The Wanderer
- Author: Apollon Maykov
- Original title: Странник
- Language: Russian
- Genre: Poem
- Publication date: 1867
- Publication place: Russia
- Media type: Print (hardback & paperback)

= The Wanderer (Maykov poem) =

The Wanderer (Strannik, Стра́нник) is a poem about a Russian wanderer, by Apollon Maykov, first published in the No.1, January 1867 issue of The Russian Messenger. It was dedicated to Fyodor Tyutchev and subtitled: "First part of the drama The Thirsty One".

==History==
In his commentaries to the first, magazine version of the poem, Maykov explained: Beguny (The Runaways) or The Wanderers, or the Sopelsky Agreement (Sopelkovskoye soglasiye), after the Sopelki village where they were based, are all the names for a priestless sect, representing one of the raskol's extreme factions. The wanderer has to leave behind everything that he’s ever owned, sever all of his social and family ties so as to start living "as a Christ's man".

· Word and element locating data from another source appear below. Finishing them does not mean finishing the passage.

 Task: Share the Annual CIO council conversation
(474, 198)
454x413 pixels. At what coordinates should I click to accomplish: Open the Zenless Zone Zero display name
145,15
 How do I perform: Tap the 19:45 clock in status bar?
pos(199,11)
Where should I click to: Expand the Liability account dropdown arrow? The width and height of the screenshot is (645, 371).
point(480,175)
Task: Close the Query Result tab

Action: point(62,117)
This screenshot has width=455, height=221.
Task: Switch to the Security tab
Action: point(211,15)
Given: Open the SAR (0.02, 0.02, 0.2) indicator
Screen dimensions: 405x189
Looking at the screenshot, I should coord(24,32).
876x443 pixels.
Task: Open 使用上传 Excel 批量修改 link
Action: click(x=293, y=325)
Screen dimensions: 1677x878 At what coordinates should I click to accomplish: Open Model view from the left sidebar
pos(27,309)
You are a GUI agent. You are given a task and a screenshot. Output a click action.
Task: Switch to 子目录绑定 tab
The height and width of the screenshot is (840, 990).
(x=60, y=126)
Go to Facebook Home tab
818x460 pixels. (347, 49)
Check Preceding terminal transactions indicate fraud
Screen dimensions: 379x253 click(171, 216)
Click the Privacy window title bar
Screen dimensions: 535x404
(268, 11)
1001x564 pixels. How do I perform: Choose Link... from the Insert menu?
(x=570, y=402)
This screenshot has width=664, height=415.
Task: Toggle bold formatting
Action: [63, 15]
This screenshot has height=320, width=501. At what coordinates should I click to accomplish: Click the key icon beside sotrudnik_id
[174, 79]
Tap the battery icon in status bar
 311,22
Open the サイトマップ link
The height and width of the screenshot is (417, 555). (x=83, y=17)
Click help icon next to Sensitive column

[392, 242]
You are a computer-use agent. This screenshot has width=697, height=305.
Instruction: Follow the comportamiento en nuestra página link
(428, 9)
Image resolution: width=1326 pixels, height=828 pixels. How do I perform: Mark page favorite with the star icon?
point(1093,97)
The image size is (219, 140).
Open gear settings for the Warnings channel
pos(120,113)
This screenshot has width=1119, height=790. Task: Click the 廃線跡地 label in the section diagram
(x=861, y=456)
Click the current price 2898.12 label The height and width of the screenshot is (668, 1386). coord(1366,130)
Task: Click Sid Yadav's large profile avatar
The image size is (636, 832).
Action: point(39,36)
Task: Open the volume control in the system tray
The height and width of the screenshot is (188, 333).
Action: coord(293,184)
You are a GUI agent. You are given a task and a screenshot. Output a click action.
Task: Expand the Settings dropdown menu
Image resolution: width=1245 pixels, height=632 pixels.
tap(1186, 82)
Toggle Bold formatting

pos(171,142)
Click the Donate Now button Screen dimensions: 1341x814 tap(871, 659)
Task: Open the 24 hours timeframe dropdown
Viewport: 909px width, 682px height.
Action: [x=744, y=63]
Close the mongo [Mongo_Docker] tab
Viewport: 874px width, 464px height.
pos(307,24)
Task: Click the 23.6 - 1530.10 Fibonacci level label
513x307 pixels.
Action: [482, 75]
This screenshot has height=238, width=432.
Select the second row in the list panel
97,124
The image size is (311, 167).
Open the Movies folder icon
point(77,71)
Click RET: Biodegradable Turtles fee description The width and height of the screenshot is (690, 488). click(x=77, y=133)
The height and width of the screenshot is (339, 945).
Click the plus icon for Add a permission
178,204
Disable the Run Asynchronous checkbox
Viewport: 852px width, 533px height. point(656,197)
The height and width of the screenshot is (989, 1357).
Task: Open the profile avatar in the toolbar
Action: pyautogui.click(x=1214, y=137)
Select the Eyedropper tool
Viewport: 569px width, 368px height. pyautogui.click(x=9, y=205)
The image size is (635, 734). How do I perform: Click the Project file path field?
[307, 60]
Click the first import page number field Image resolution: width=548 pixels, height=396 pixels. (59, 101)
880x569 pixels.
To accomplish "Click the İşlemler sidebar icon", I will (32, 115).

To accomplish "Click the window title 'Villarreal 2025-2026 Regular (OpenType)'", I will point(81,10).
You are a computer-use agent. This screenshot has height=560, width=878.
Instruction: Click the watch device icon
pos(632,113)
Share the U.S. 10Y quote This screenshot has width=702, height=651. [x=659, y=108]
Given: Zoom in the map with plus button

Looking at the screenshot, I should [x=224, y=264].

In the same commentaries, the author mentioned several of the sources he used: The Historical Sketches of Russian Priesthood by Pavel Melnikov (part 1, Moscow, 1864), Stories from the History of the Old Believers by S. Maksimov (St Petersburg, 1861), Songs Collected by P. V. Kireevsky (4th issue, Moscow, 1862), works by the raskol scholar N. I. Subbotin. Working upon the language, he studied Avvakum's literary legacy and some old Russian Bible-based texts.

The plot of the poem (or the Scene, as Maykov has defined it) was based on Melnikov's novel Grisha. Maykov omitted many trivial scenes as well as the episode of his "temptation by romantic passions", but strengthened the final, adding a scene of arson which was absent in Melnikov's novel.

The first reading of "The Wanderer" took place on December 3, 1866, at a Karamzin soirée. The poem was praised by Fyodor Dostoyevsky, who called it Maykov's masterpiece. "I've heard it on many occasions in different houses but still am never tired of hearing it each time discovering in it something new. Everybody's enraptured," he wrote.